Опыт «зрелого» Бродского – это опыт глубинного переживания трагедии существования. Бродский часто нарушает грамматику, прибегает к сдвинутой, неправильной речи, передавая трагизм не только в предмете изображения, но прежде всего в языке.
Покинутое Отечество постепенно возводится в поэтическом сознании Бродского в грандиозный сюрреалистический образ империи. Этот образ шире реального Советского Союза. Он становится глобальным символом заката мировой культуры. В нем как бы воплощается агрессивная вселенская бессмыслица. На этом фоне безысходное отчаяние становится «нормальной» формой существования частного человека. Отдавая ясный отчет в бессмысленности жизни (Мексиканский романсеро, 1976), лирический герой Бродского, подобно древним стоикам, пытается найти опору в равнодушных к человеку высших началах мироздания. Таким высшим началом, в общем-то замещающим собой Бога, выступает в поэзии Бродского Время. «Все мои стихи, более-менее, об одной и той же вещи: о Времени», – сказано поэтом в одном из интервью. Время для Бродского равносильно небытию, смерти. Но в то же время в его поэтическом мироздании есть еще одна универсальная категория, которая в состоянии обуздать Время, победить его. Это Язык, Слово (Пятая годовщина, 1978). Процесс поэтического творчества становится единственной возможностью преодоления Времени, а значит – смерти, формой победы над смертью. Строки продлевают жизнь: ...не знаю я, в какую землю лягу. / Скрипи, скрипи перо! Переводи бумагу (Пятая годовщина, 1977). Для Бродского «поэт – инструмент языка». Не поэт пользуется языком, а язык выговаривает себя через поэта, которому остается лишь верно настроить свой слух. Но в то же время этот инструмент спасителен. И до конца свободен.
Оставаясь один на один с Языком и Временем, лирический герой Бродского теряет всякие эмоциональные связи с миром вещей, как бы покидает тело и поднимается на почти безвоздушную высоту (Осенний крик ястреба,1975). Отсюда, впрочем, он продолжает с ослепительной четкостью и равнодушием различать детали оставленного внизу мира.

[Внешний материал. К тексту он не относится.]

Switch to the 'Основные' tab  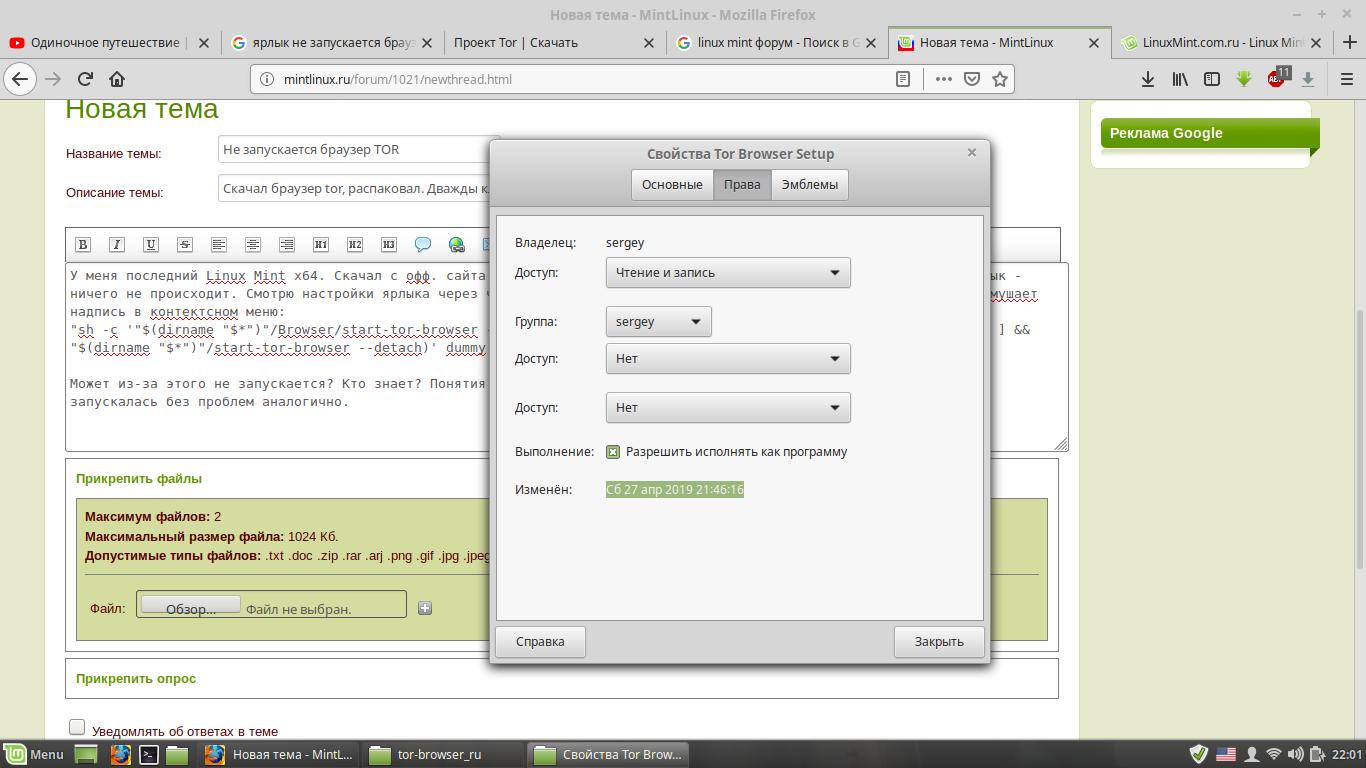pyautogui.click(x=672, y=185)
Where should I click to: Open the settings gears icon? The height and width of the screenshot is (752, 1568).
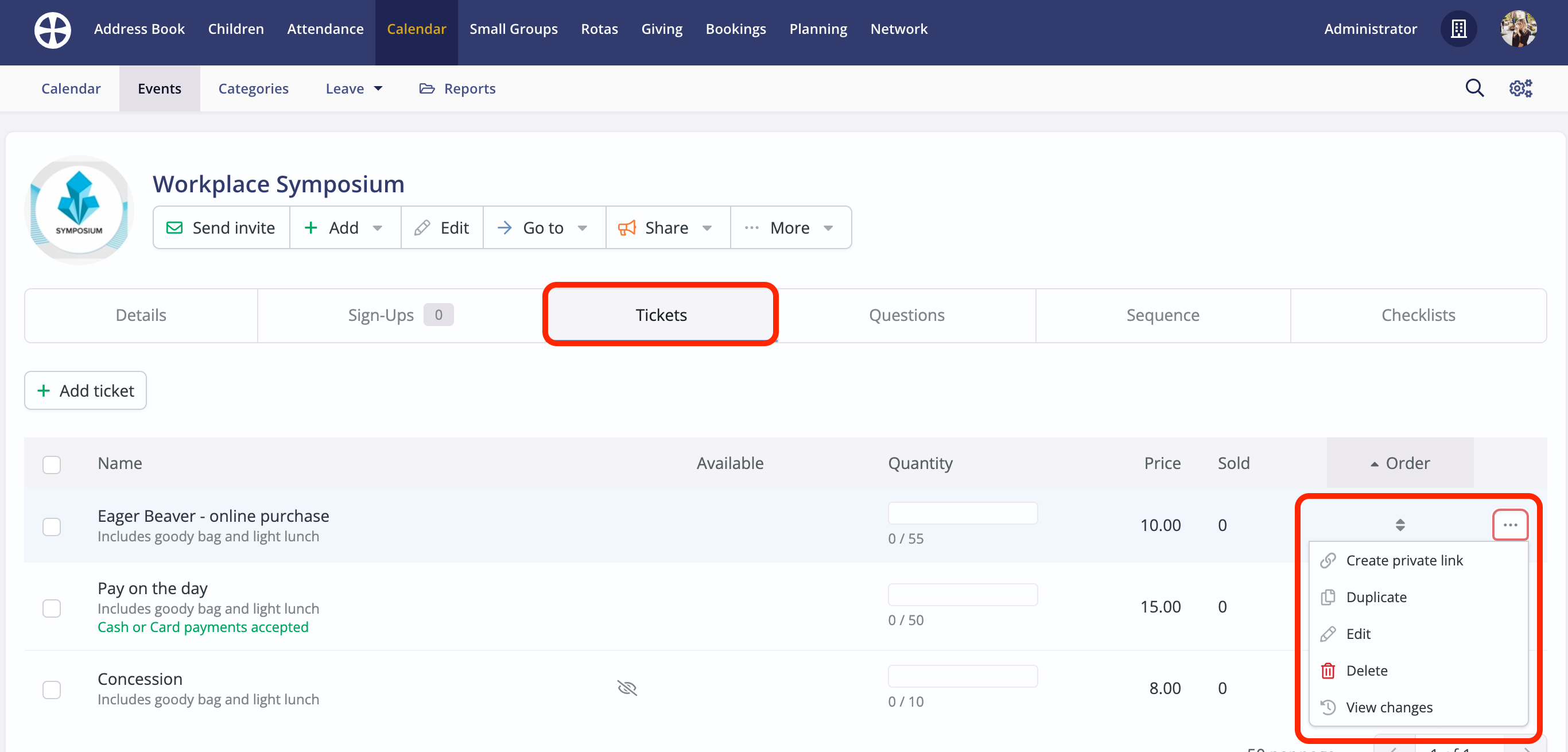pos(1520,88)
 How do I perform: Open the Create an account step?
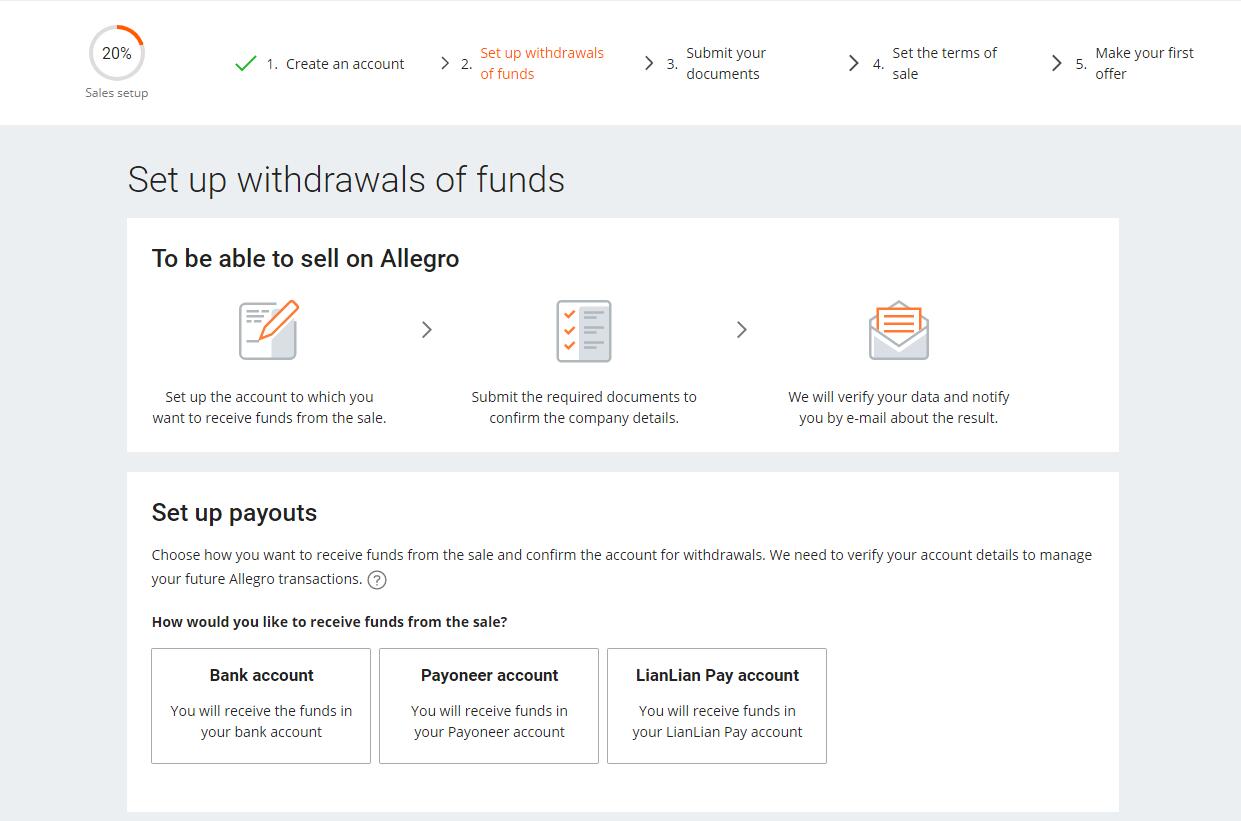pyautogui.click(x=344, y=63)
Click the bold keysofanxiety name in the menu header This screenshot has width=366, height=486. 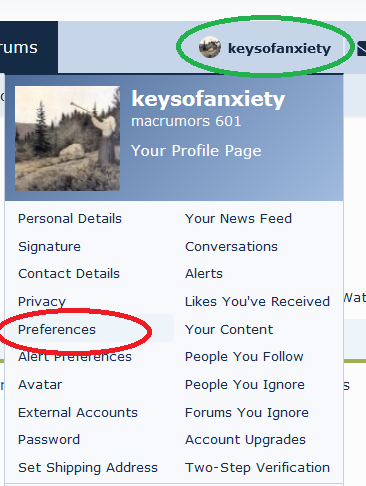click(208, 99)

Многословие Бродского, его немыслимые ранее в русской поэзии длинноты обусловлены стремлением заклясть, обуздать Языком Время. Обусловлены они и этим взглядом «с высоты птичьего полета», обозревающим и запечатлевающим в слове бесчисленное множество заполняющих пространство вещей – каждую из них нужно поименовать.

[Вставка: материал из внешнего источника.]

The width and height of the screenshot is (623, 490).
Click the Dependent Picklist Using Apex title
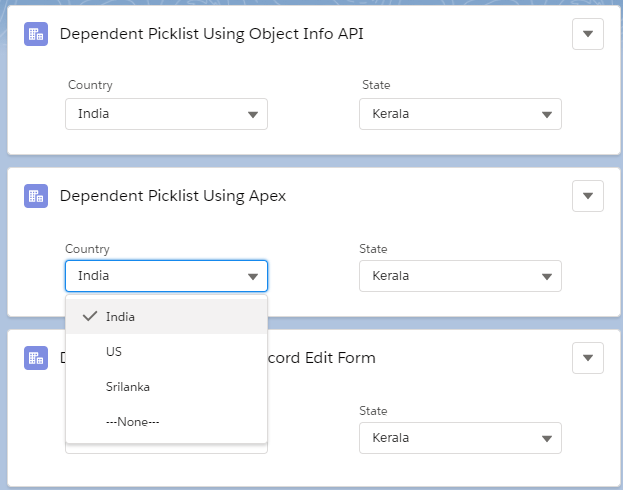pyautogui.click(x=173, y=196)
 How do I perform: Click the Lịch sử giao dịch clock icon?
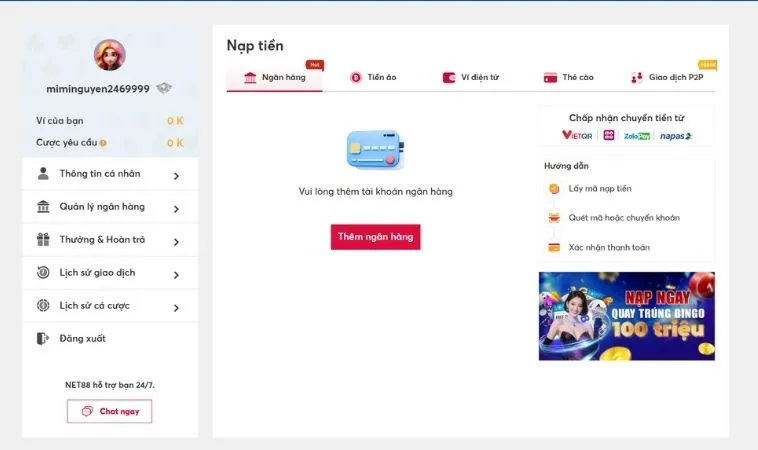pyautogui.click(x=43, y=273)
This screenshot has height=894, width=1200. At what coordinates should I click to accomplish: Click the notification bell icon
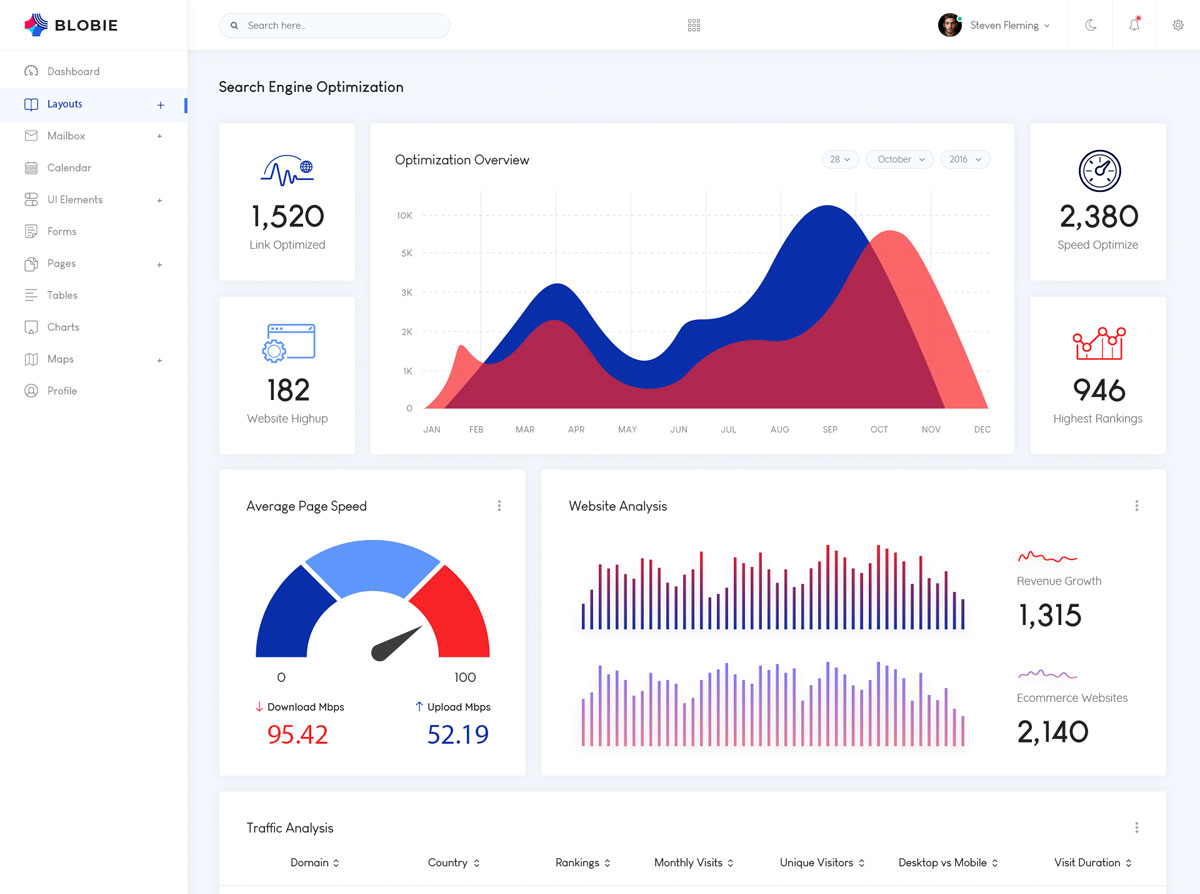pos(1134,25)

В 1970–1980-е литературная репутация Бродского на Западе переживает неизменный взлет.
В 1978 Бродский становится почетным членом Американской Академии искусств, из которой он, однако, вышел в знак протеста против избрания почетным членом в Академию Евгения Евтушенко.
Одна за другой следуют новые книги: в 1983 в Анн-Арборе опубликован еще один сборник лирики Новые стансы к Августе. Стихи к М.Б., 1962–82 ; в 1984 там же выходит пьеса Бродского Мрамор.
В 1986 сборник Less than one признан лучшей литературно-критической книгой года в Америке.
В декабре 1987 Бродский становится пятым русским писателем-лауреатом Нобелевской премии по литературе – «за всеохватное авторство, исполненное ясности мысли и поэтической глубины», как было сказано в официальном постановлении Нобелевского комитета.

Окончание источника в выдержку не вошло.